Guru Padmasambhava Invocation Hill

Guru Padmasambhava Invocation Hill

Wednesday, December 15, 2010

Ghost Eternal 2

Been a bit of playin' around on the blog behind the scenes but have finally decided to do a 2nd blog. GE2 will just be a dumping gound for all my poems that i have ever written. Will post a bunch up as and when i feel like it, postings won't be chronological, no set order, nuthin' like that. Will take a few months I guess but at the end of the day what I will have is an archive of all my stuff, all the poems I have ever written, all fit to view at the click of the button and i guess that will be good enough. For me, for a punk like me.

Under the weather last week, caught a chill, must have been from one of those Arctic blasts that have been whipping London this month. Had a fever, hit the sack...that kinda stuff, that kind of physical deal. Recovered now, physically recovered. Mind took a dip as well, had a bout of jus' seein' things all negative. Too easy for me still when feeling rough to see things from a dark perspective, you know the deal, everything looks rotten, nothing seems worth fighting for and the only real option seems to be to take that trip down to the hanging tree. Wow, how many times have I made that journey in my mind? Anyway, shrugged it off...

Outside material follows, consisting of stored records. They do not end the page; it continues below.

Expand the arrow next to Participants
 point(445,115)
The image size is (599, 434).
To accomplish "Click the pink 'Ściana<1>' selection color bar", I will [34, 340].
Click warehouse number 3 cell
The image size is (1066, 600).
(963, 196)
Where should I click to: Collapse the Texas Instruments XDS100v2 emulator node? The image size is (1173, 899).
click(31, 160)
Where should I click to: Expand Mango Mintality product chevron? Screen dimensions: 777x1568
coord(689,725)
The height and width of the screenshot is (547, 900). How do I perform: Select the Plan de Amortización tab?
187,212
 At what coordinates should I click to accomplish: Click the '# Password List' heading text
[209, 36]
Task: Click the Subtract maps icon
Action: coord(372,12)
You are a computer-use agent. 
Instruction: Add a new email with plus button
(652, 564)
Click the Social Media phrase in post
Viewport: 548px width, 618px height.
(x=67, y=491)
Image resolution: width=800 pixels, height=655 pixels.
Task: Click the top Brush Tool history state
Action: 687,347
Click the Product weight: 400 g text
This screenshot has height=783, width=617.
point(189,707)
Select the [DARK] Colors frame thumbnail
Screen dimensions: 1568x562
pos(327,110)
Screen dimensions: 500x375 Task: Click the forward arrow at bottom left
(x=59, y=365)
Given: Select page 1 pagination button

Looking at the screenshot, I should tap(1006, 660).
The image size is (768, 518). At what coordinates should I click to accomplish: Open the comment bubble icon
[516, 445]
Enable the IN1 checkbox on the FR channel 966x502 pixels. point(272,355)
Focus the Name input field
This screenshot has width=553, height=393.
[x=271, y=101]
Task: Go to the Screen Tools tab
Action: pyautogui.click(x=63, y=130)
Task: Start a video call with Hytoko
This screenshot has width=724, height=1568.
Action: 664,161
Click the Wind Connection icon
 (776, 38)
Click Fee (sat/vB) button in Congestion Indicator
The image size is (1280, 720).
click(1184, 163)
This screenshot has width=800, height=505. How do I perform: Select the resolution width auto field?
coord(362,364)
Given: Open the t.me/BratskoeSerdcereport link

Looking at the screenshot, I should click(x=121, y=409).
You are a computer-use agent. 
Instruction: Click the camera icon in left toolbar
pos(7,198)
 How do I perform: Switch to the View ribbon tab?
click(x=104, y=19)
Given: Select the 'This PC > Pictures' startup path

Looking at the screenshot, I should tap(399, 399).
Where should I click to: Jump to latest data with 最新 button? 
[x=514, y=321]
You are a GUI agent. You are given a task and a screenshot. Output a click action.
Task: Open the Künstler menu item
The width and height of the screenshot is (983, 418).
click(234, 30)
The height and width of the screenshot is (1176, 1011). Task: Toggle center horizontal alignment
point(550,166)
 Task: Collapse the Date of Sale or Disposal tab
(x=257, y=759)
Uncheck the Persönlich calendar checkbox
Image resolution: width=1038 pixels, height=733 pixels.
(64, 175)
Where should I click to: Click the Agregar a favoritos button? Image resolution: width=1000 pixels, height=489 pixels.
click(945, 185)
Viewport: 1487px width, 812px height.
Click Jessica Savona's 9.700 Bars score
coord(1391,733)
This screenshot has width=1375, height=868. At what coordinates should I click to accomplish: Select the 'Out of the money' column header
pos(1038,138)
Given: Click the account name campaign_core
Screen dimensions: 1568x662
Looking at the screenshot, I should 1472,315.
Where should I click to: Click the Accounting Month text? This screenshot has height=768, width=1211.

Cold weather, kinda forgot that it could get cold I guess, so many years have gone by where we have just had mild winters and not much else. Been led to believe global warming is just one way traffic, obviously there can be blips. If you ask me what it actually is might be a last hurrah...some serious shit is around the corner as far as world heat in concerned and all this shiver stuff might be just a big red herring, it will pass and then boom - no more cold anymore. We shall see.

Guess I have been thinking with regard to GE2 whether it is worth the effort and at the end of the day I guess that I think it is. What I write about in my poems is mainly just about me, what my sight is of the world, that kinda stuff, the thoughtscapes I inhabit and the feelings they can generate along the way. The poems. Nuthin' special that's for sure and certainly nuthin' great in terms of technique or anything like that, the cold hard eye of a critic would probably be able to destroy them in about 2 seconds flat. Clever critic. Enuff to make me brick it. Guess that ain't the point though. GE2 is not being done for glory, if anything it is being done to prevent death - so, no death, no glory, but just to give me something to hang on to in terms of there being things to keep me interested in life and keeping the whole show on the road. We'll see, just see how it goes.

Since last week and the bout of the shivers sleep has generally been OK, but with no dreams that I can recall in any kinda shape or form. Not much feeling attached to the sleeps I have been having also, you know, the glow of unconsciousness that it is sometimes possible to sense. More just a case of feeling pretty knocked out, hitting the sack and then not knowing a thing till the dark sounds of the following morning wake me up. Winter. This year more than ever seems to feel like a kind of hibernation. Turnin' in, gettin' older, forgetting the world, or at least wanting to. Horizons narrow, and our boundaries get smaller and smaller. Always strikes me as funny how we spend so much of our lives in a particular physical space and don't much move out of that. Back and forth, same objects, same spaces, continually running around in circles within that flat, room, office, house, whatever you call it. Doing all this and hardly ever stepping out, never expanding into something new. Guess that is how it has become for me, and I guess I have just got used to it. We are creatures of habit after all; we can get used to anything.